PCR is now processing about 300,000 transactions a year. Typically, the firm charges about 5 basis points for aggregating the assets of a $100 million client of average complexity, and a small client with just $1 million of assets and average complexity pays 6 basis points. Creating peer metrics is the focus of the business because Snyder knows that these metrics could offer insights to money managers that revolutionize the financial services advice business. For instance, if PCR can tell an advisory what the average number of WCUs is for clients with $2 million, $20 million or $200 million, you can use that information to revise your firm's pricing matrix based on complexity. And that is just one of the peer metrics Snyder is collecting.

The Rich Really Are Different
One of the most significant findings Snyder is able to share so far is that the ultra-high-net-worth assets tracked on PCR's platform consistently perform better than their benchmarks. For instance, small-cap assets on PCR outperformed for the six-month period ended June 30, 2008-outperformed both the Standard & Poor's 600 index and the Russell 2000. And in the 12-month period that ended June 30, 2008, while the small-cap managers used by PCR clients lost 4.88%, according to PCR, the S&P 600 lost 15.54% and the Russell 2000 dropped in value by 16.22%.

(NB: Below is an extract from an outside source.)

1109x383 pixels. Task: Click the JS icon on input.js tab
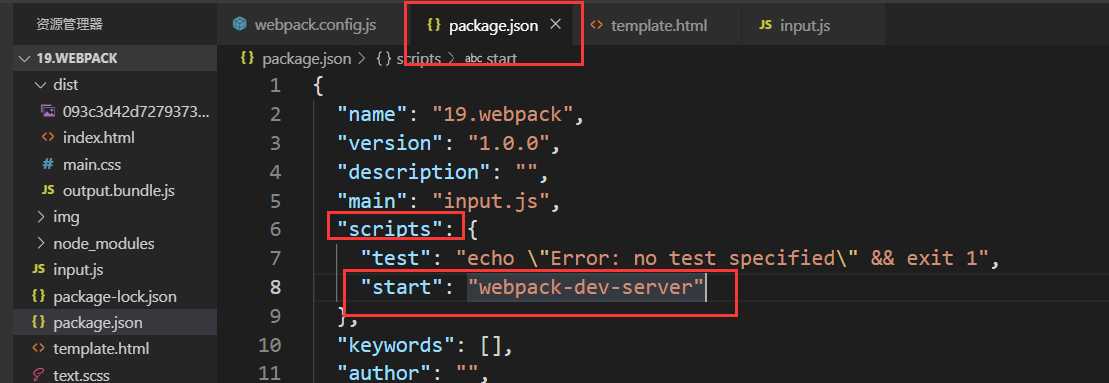765,25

The performance premium enjoyed by wealthy individuals holds up across other asset classes tracked by PCR, according to Snyder. PCR, he says, is reporting on peer metrics for large-cap stocks, international stocks and hedge funds, and reports on private equity and real estate are in the works. Across asset classes, Snyder says ultra-high-net-worth individuals are outperforming the indexes commonly used to benchmark their performance.

Why do super-rich people do better? "We're not sure," admits Snyder. "Is it skill? I don't know. I'm a scientist and I don't make statements that I can't prove.

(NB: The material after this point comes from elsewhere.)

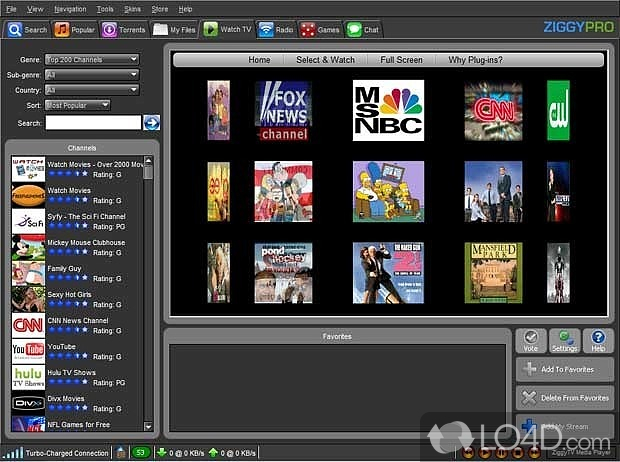
Task: Click the green download speed arrow
Action: [161, 453]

"Maybe they are better advised, get better information or have a higher financial IQ than most people," he adds. Snyder says the pattern of outperformance has held steady for seven years.

Another noteworthy finding is in the style drift demonstrated by advisors to the super-rich on PCR's platform. According to the firm, small-cap managers for ultra-high-net-worth individuals using PCR have sharply changed their allocations at the expense of stocks to fixed income and alternatives over the past two years. Snyder says that while Morningstar's famous "style box" has led many advisors in the direction of finding pure plays for various styles, the managers of some asset classes tracked by PCR appear regularly to depart from their style and commit assets to other holdings. Among asset classes tracked by PCR, the drift of small-cap stock managers is most pronounced.

Another interesting observation is how quickly managers working with PCR clients dumped stocks starting in 4Q07. "Had you been a prisoner of the school of thought that says style drift is bad, you would have been trapped," says Snyder. "While traditional money managers adhere to the notion that style drift should be avoided, these guys do not."

In creating peer metrics, Snyder is hoping he can build an information database that will help advisors reprice their services, benchmark performance against peers and reveal other tends hidden by the opacity of the industry. He is doing the same thing he did at Loan Pricing Corp. I call it information arbitrage. He is aggregating hard-to-find information and publishing research about it. It's a formula that has worked before, and he just might pull it off again.

Andrew Gluck, a longtime writer and journalist, is CEO of Advisor Products Inc. (www.advisorproducts.com), a Westbury, N.Y., marketing company serving 1,800 advisory firms.